Burwell Hall will now be known as Queens Hall.
When university staff discovered historic documents last year linking Margaret Anna Burwell and Rev. Robert Armistead Burwell to slavery, President Dan Lugo assembled a task force to research the university’s ties to slavery.
“Since we were made aware of the information, it has been a priority for our administration to obtain a complete and accurate understanding of the university’s historic ties to slavery and to reconcile that history with Queens’ mission and values,” Lugo said.
The building was named after Margaret Burwell in 1914. Her husband was the first head of the Charlotte Female Institute, which later became Queens University.

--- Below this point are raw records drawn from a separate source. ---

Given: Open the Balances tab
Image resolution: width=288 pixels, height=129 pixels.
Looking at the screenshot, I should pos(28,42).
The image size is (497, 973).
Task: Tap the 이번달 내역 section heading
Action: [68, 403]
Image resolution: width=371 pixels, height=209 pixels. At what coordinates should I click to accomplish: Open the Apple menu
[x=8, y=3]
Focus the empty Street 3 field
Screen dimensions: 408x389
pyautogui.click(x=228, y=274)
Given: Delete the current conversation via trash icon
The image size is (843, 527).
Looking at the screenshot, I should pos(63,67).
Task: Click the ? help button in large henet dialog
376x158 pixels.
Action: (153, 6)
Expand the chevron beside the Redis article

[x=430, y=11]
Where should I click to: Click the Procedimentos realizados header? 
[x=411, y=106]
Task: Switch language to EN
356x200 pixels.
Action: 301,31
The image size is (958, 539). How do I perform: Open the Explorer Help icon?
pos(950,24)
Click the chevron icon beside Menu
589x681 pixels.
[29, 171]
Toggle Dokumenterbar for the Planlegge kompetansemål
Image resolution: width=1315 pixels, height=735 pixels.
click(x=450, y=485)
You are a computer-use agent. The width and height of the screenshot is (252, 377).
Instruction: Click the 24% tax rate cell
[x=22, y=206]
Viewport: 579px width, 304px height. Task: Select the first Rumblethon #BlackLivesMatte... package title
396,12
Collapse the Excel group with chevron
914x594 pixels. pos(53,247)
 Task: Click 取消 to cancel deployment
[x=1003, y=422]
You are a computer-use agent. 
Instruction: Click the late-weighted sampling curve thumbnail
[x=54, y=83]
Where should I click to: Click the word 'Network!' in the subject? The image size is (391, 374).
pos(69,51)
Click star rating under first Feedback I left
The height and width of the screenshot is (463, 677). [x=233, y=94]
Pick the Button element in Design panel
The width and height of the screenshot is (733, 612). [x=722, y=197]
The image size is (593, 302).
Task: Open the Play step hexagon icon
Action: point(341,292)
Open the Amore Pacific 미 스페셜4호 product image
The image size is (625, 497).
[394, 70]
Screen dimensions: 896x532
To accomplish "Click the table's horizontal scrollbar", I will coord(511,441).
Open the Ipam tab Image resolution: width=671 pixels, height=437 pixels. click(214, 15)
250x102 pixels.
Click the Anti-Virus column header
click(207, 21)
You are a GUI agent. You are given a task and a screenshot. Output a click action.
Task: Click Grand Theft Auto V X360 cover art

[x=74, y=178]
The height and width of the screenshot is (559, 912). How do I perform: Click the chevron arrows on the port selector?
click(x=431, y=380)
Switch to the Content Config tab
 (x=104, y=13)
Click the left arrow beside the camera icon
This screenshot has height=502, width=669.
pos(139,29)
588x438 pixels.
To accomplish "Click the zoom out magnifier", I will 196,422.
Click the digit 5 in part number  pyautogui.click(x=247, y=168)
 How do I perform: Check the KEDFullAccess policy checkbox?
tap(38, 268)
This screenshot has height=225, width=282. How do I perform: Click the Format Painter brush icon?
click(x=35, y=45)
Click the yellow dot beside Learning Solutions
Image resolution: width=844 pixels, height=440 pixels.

Documents show that the couple owned slaves, and that they led a movement to keep slaves from worshiping at a Presbyterian church in Hillsborough, North Carolina.
One of their former slaves, Elizabeth Hobbs Keckley, became a dressmaker to Mary Todd Lincoln while she was first lady. Keckley published a memoir describing life with the Burwells as brutal.
Queens University Board Chairman Michael Tarwater said in a statement that the unanimous vote to remove the Burwell name was in the university’s best interest.
“We determined that it was not appropriate for the Burwell name to remain on a Queens building,” he said.